« January 2007 | Main | March 2007 »
February 09, 2007
Why John Waugh is right
Here we go again. Somebody scolds the NDP for not doing enough to help elect Liberals. New Democrats huff and puff that it's not their job to elect Liberals, who are bunch of reactionary stooges anyway, and anyone who says otherwise is probably a Liberal.
Well, let me establish my bona fides. I've been a New Democrat for as long as I've known what the words meant. I canvassed and dropped leaflets for Peter Kormos in 1988, for Rob Dobrucki in 1993, for Jack Layton and Olivia Chow in 1997. I was a delegate to the 1996 Ontario leadership convention. I was on the executive of the Ontario New Democratic Youth in 1996-97. You could look it up.
Why? Because I believe in things like national pharmacare, wage insurance, card checks, debt relief, rent subsidies, and progressive taxation. Because I believe that the overriding goal of any political movement must be to redress injustice, to defend the weak, to heal the pains and agonies that torment our world.
I have never voted Liberal because, while many Liberals share these goals, many others do not. Even those that do are often all too willing to let them slip, to pander to prejudices and ignorances, in the worst case to perpetuate the evils they should be fighting.

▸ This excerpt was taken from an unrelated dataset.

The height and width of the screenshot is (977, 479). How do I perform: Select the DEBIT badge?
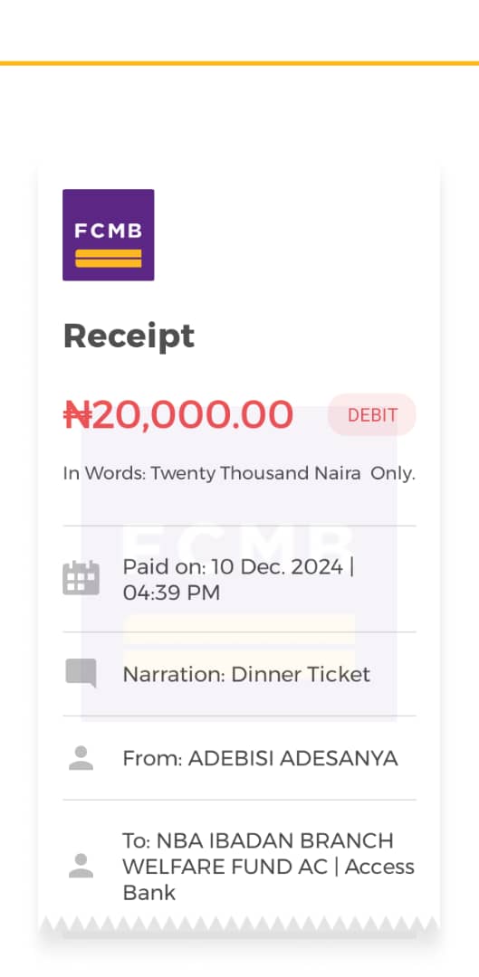(372, 415)
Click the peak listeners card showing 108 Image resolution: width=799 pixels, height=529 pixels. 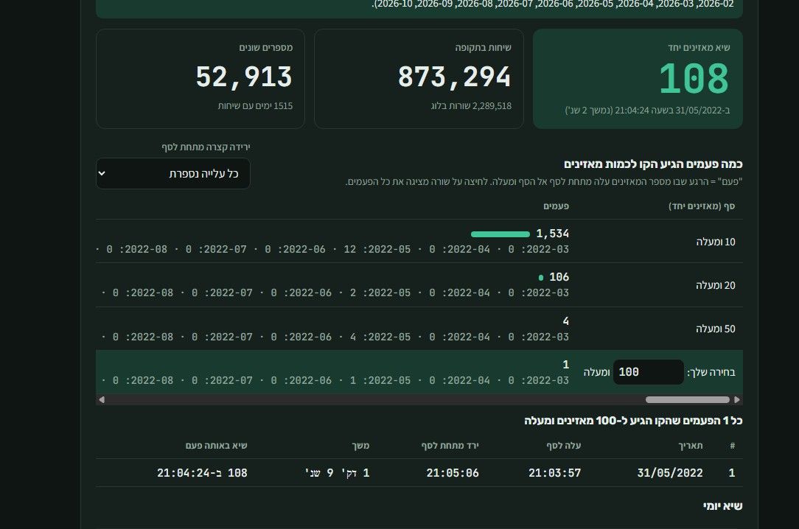click(638, 79)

But the NDP is not without its problems either. Chief among them is a maddening inability to listen to what its public is actually saying. An inescapable fact of Canadian political life is that a substantial percentage of the population casts their ballot primarily to oppose the Conservative party.
In 1988, they wanted to stop free trade. In 1993, they wanted the Mulroneyite bastards out. Today, they don't want a government that would give more freedom to markets than to people. They believe Stephen Harper would destroy the fabric of this country if he had a majority, and they will vote however it takes to stop him.
The NDP thinks of itself as the only progressive party and Liberals and Conservatives as barely distinguishable reactionaries; choosing between them would be like, as Tommy Douglas famously put it, a mouse choosing the colour of cat. But that was in a different era, when the United States under Roosevelt was an inspiration to progressives rather than a repulsion, before neoconservatism in all its incarnations started to destroy our world.
The ideas of Reagan or Thatcher or Bush crossed the border to become Mulroney, Harris, and Harper. It is impossible to ignore these ideas. Progressives must fight them, or they will be defeated. Yet, even in the heat of the 1988 campaign, the Liberals and NDP could not swallow their pride and come to any kind of alliance, such as a non-competition pact. They spent enough of that campaign sniping at each other for the Tories to laugh all the way to the PMO.
Today New Democrats like to ask why it's their duty to elect Liberals. It is not. It is their duty, however, to prevent the election of Conservatives. More generally, it is their duty to put the interests of the country ahead of the interests of their party. If NDP truly wants to give disadvantaged Canadians what they want, rather than what the NDP thinks they should want, it must heed this message.
This is not to say the NDP should simply merge with the Liberals - the ideological differences are too great, and Canadians do not expect this. Rather, the party should be prepared to work with Liberals to figure out the best way of defeating extremist right-wing parties. One obvious solution is non-competition agreements, where in selected ridings one of the two parties agrees not to run a candidate.
The NDP would be perfectly within its rights to demand cabinet seats in return, bringing it more power than it has ever had before. Indeed, many Canadians would welcome a Liberal-NDP coalition government - many more, in fact, than would be prepared to accept a purely NDP government, even a minority one. Canada's best and most popular governments, for the past 70 years, have been Liberal minorities propped up by the NDP. Failure to form an alliance more often than not leads to electoral disaster - witness the 1990s, or 1974, or the 1987 Ontario election.
It does no good for the NDP to stubbornly stick its head in the sand and behave like a northern version of Ralph Nader. It hurts the progressive agenda, it hurts the NDP, and it hurts Canada.